O déficit, a dívida, a inflação são problemas que se resolvem com medidas futuras — deles, há volta. Da morte, não há volta. Do colapso, não há retorno. O Brasil só pode fechar se houver auxílio adequado para todas as famílias que não têm como sobreviver sem sair às ruas para trabalhar. Que auxílio é esse? Seria o de R$ 150 a R$ 300 proposto pela equipe econômica? A mesma equipe econômica liderada pelo ministro que, há um ano, batia no peito e declarava que com R$ 5 bilhões acabaria com o vírus? Essa equipe e esse ministro já mostraram não ter qualquer entendimento sobre o entrelaçamento saúde-economia.

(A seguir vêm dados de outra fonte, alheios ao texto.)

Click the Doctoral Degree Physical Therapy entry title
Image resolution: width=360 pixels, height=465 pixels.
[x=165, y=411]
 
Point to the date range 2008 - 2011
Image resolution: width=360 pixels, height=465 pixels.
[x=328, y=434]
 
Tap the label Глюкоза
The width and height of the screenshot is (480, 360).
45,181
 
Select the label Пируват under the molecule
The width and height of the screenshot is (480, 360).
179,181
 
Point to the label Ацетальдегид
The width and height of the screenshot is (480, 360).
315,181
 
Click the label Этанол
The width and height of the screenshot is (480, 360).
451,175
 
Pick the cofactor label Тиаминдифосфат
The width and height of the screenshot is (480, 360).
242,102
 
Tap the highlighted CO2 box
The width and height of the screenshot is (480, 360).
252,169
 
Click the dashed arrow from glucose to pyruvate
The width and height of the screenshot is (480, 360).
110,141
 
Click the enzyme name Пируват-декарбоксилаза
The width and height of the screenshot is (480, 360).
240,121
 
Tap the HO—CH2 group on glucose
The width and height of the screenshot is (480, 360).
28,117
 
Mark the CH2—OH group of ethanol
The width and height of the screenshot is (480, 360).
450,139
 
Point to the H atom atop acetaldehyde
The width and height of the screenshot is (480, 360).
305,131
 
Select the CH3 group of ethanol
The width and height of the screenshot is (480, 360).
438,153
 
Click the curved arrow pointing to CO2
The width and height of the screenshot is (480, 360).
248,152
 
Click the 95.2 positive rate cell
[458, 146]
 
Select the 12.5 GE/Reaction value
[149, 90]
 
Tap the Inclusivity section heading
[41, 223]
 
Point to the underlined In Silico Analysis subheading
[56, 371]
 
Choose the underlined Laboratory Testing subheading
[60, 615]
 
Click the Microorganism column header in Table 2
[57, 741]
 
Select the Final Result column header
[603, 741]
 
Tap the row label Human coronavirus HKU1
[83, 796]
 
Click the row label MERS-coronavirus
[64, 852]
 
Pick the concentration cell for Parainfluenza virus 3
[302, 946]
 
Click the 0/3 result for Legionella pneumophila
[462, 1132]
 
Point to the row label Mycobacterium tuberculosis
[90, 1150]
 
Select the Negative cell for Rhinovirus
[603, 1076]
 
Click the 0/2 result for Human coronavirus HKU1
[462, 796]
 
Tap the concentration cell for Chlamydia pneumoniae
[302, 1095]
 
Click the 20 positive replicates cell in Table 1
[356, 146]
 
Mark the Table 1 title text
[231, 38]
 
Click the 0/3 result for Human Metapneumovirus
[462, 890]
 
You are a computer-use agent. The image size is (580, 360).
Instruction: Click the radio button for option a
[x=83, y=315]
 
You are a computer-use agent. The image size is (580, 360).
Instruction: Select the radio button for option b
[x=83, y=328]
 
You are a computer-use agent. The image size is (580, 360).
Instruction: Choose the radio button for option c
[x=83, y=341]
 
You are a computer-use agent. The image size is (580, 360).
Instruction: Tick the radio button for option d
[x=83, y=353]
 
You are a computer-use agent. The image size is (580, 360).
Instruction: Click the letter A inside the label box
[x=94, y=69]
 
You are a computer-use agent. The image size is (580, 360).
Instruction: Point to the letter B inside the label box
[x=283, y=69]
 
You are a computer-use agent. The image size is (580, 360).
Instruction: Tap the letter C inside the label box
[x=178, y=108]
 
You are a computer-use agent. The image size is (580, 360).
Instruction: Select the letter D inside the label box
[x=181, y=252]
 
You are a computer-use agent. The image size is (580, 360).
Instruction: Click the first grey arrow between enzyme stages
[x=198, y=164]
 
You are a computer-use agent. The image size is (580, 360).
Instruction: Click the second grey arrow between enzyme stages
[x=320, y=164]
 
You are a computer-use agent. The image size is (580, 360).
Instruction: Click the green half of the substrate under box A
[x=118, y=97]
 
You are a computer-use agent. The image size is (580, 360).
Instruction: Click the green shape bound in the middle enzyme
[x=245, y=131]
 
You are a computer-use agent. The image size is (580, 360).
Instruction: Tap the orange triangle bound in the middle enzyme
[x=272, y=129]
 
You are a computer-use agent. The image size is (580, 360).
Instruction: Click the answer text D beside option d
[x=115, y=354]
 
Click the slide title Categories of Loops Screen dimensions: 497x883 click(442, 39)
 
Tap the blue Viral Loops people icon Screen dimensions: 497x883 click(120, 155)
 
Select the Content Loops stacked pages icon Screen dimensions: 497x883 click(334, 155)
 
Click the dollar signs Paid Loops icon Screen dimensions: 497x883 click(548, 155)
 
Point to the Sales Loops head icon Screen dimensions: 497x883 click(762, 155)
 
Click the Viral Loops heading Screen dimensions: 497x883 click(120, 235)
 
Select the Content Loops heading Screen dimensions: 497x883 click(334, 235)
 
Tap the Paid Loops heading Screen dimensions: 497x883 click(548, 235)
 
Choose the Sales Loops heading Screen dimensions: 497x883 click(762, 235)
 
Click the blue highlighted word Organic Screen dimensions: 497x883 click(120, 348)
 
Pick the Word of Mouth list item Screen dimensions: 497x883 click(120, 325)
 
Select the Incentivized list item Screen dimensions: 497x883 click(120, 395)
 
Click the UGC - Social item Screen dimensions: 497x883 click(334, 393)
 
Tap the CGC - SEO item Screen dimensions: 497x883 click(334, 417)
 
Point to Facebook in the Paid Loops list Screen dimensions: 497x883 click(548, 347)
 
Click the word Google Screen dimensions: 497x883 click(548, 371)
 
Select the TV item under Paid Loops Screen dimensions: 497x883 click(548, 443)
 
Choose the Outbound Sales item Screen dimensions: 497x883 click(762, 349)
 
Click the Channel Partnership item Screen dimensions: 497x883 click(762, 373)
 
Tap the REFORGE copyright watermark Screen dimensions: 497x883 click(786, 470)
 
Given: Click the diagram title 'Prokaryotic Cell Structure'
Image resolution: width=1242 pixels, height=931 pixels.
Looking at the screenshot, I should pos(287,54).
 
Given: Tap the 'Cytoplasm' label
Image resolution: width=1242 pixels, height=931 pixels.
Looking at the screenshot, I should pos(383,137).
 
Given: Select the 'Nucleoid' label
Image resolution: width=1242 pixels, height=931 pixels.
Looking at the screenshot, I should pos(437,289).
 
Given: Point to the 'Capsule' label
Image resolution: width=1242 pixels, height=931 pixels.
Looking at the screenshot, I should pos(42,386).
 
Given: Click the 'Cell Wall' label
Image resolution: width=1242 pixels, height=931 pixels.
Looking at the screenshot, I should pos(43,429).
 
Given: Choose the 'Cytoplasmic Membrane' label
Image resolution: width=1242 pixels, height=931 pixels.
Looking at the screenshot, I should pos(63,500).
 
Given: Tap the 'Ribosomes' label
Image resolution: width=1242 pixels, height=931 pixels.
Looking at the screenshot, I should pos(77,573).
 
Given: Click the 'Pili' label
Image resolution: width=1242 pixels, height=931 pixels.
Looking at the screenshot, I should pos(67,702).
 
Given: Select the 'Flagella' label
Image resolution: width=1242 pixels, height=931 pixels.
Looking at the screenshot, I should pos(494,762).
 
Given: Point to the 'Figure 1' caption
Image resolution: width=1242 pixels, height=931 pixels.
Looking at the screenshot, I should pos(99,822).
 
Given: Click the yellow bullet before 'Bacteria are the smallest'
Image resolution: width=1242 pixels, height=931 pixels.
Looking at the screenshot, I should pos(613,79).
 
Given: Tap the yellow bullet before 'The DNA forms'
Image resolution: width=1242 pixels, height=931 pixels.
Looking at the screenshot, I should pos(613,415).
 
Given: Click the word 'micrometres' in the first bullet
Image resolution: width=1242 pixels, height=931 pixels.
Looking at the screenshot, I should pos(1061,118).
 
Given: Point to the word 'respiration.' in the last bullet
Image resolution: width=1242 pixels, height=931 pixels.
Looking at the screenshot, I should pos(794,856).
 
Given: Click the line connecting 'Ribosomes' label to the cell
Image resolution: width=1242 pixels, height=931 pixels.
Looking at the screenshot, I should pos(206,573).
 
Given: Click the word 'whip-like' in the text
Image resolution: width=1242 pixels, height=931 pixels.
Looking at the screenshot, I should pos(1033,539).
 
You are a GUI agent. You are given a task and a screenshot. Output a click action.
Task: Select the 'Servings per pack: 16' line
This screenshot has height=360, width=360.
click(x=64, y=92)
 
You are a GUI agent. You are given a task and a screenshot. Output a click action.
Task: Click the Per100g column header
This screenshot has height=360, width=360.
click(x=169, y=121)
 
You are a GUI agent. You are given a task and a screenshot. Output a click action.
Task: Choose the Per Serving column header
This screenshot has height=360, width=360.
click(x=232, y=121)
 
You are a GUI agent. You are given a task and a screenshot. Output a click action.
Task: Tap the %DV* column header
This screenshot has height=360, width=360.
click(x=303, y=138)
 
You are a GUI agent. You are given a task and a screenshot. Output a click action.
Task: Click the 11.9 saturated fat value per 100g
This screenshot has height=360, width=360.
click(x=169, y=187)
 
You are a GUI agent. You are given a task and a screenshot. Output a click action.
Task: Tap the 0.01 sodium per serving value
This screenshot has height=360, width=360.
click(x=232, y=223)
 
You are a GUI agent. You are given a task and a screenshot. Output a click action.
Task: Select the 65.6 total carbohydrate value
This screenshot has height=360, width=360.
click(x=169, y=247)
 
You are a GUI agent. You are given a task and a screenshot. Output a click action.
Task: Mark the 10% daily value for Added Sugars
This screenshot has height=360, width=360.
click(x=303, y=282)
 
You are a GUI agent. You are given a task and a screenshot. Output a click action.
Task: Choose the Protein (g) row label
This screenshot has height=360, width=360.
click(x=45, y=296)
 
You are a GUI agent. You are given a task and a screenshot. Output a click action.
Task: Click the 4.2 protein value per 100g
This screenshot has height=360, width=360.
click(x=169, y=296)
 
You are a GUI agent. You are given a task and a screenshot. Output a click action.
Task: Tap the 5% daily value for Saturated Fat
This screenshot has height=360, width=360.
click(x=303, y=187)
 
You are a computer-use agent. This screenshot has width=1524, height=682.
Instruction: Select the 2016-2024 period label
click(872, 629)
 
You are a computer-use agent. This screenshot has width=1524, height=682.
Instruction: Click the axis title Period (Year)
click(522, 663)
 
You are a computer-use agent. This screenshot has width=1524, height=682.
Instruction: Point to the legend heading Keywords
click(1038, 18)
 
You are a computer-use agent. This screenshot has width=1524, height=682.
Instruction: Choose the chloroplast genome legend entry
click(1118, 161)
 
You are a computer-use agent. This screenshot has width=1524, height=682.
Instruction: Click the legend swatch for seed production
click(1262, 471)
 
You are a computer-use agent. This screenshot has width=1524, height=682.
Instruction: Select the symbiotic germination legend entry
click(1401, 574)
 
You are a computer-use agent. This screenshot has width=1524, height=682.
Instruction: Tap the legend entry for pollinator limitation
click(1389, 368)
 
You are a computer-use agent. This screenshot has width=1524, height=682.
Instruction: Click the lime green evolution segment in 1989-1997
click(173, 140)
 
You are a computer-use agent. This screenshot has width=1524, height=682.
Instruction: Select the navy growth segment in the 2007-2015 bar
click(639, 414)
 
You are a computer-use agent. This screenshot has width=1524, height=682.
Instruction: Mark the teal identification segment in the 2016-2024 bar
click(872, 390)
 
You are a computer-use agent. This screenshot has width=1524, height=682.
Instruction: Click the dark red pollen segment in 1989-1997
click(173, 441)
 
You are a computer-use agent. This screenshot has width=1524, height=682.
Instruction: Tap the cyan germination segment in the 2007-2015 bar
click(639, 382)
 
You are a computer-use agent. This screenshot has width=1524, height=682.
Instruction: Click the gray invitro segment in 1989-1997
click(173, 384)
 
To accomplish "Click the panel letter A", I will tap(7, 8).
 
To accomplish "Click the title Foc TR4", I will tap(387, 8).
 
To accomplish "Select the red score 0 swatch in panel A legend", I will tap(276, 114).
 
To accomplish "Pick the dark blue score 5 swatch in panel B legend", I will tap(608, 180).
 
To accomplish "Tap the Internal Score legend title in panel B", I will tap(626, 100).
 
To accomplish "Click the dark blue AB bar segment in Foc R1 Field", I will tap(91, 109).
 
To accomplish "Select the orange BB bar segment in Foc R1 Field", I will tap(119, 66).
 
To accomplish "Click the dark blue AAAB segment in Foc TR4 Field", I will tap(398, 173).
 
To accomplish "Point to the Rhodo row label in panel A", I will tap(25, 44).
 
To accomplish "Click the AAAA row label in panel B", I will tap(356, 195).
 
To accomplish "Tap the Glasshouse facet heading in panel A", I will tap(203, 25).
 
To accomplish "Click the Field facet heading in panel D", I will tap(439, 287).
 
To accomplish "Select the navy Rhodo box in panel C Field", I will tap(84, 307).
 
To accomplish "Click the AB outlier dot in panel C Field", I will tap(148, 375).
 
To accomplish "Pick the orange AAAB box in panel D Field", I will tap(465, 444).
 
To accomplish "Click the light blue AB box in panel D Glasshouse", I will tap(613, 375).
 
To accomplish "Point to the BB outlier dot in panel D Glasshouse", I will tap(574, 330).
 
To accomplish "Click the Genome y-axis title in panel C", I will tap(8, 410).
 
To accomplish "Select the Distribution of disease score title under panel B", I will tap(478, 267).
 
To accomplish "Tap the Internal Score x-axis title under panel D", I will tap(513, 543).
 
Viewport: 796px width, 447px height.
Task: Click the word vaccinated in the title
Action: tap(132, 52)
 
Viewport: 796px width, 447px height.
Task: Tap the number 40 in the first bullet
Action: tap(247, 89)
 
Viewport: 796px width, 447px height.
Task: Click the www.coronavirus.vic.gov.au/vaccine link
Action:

Em São Paulo, a cesta básica custa R$ 630. No Rio de Janeiro, a cesta básica custa R$ 621. Em nível nacional, o preço médio da cesta básica é de mais de R$ 500. Os valores mais elevados do auxílio proposto pelo governo de Jair Bolsonaro não compram meia cesta básica em boa parte do país; o valor mínimo não cobre sequer a quarta parte desse montante. Chamar tais valores de inadequados chega a ser um eufemismo, sobretudo em se tratando do colapso que vivemos.
Economistas dizem que o auxílio vai quebrar o país, que causará inflação, que nos levará ao colapso? Saibam que já chegamos ao colapso. Saibam também que, no que diz respeito ao auxílio, economistas que nada entendem de pandemia ou de saúde pública nada têm a dizer.